Bingo. Greed will set in. You have to love the good-old-boy network.

When has the government ever got involved in anything and made it better during the duration of the program?

No plan equals scam.

Why not vote on specific plans every two years?


----------



## Bobdog (Oct 28, 2014)

Hey plains I see you don't understand what is included in the bill. You like alot of others think this is about wildlife but it really isnt. They figured if the put wildlife in here they would get the sportsman to go along with it. 25 years for funding a bunch of pork projects is all you are going to get. If measure 5 was a crp program only they would have 90 percent approval but how do they give kick backs to their friends when they do not decide who gets money and who doesnt? I encourage you to watch the debate on youtube. You will see all the projects they say this could fund. Not once was wildlife brought up in the hour long debate.


----------



## Dick Monson (Aug 12, 2002)

Some folks seem to have a disconnect between habitat and wildlife. Which is why wildlife numbers are tumbling. The dumbest comment I have heard is "how many ducks do we need?" Much of the wildlife we enjoy depends on those wetlands and cover they provide as well as upland cover that ducks need too.

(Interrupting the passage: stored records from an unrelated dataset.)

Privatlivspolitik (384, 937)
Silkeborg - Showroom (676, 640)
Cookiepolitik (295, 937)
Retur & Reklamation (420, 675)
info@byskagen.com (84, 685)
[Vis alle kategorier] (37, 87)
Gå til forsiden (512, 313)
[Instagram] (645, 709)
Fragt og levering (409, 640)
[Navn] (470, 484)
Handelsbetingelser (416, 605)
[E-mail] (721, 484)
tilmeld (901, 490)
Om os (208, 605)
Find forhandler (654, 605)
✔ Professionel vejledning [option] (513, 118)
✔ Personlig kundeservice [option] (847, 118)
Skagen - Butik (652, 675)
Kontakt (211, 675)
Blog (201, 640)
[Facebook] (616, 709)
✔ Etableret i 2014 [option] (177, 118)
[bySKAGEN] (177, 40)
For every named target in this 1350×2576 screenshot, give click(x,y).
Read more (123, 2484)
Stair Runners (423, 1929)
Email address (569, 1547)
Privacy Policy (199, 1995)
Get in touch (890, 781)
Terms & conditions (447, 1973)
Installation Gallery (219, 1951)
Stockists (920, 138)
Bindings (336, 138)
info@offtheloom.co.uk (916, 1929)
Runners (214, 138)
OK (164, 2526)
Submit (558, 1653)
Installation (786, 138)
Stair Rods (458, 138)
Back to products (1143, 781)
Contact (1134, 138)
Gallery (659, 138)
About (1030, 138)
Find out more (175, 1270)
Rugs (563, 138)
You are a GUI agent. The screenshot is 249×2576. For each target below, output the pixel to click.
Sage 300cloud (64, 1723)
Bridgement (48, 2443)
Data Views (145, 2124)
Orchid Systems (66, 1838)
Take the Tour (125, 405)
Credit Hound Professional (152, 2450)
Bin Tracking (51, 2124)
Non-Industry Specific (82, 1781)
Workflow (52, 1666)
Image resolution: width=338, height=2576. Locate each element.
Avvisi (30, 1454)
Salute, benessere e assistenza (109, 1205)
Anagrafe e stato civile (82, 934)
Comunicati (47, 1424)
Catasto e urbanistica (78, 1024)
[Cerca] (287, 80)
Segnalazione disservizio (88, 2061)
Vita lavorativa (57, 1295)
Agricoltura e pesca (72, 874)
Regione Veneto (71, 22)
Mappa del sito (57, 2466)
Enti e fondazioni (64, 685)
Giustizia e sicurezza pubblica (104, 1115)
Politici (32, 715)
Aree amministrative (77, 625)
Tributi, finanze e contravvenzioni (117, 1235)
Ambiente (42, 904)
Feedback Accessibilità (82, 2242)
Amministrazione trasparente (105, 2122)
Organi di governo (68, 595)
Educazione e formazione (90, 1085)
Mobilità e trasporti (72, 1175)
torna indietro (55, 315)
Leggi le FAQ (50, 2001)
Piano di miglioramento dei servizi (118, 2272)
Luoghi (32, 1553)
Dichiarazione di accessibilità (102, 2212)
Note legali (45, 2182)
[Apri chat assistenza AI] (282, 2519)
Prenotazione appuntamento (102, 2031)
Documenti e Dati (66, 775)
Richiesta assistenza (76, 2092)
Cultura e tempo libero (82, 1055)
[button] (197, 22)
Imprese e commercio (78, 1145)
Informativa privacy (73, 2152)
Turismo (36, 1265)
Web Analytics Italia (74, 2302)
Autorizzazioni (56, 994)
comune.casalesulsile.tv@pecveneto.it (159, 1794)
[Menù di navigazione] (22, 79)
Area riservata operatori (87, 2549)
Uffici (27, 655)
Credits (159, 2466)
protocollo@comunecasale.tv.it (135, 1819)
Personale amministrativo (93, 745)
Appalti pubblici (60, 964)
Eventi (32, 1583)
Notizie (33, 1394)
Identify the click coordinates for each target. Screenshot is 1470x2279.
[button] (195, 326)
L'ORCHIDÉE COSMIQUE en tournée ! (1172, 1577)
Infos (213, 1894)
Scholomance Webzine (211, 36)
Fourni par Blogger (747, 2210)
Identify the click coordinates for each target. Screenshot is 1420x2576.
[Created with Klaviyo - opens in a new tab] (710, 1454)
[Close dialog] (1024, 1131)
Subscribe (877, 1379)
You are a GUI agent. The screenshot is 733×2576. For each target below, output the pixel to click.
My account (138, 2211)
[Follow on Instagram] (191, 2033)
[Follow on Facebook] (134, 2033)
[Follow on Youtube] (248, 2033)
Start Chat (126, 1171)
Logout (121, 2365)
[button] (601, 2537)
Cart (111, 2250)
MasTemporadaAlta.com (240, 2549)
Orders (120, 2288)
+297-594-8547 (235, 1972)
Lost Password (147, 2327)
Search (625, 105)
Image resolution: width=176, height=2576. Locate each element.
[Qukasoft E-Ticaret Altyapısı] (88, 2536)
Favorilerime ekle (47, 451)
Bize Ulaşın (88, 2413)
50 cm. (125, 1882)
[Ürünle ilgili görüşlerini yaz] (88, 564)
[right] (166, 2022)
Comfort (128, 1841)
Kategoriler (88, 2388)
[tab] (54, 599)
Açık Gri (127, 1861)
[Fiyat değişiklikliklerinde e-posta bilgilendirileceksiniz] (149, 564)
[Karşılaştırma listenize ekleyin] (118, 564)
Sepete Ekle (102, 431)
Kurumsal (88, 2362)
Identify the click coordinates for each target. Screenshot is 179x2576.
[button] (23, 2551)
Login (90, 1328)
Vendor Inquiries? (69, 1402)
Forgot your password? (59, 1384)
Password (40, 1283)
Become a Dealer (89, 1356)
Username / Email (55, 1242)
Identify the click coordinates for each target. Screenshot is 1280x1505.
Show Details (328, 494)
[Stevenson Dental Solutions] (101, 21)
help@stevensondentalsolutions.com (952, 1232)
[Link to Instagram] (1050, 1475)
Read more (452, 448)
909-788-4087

A state sponsored CRP plan needs the money in place for at least 10 years. Nobody is going to get what they want on 2 year plan, same with PLOTS. If people took the time to read their NDGF ND Outdoors they would understand those connections. Or, maybe they wouldn't.

Here's your hunting future without 5. Bet the remaining cattails will be burned out pretty quick. You pick your future.


----------



## Plainsman (Jul 30, 2003)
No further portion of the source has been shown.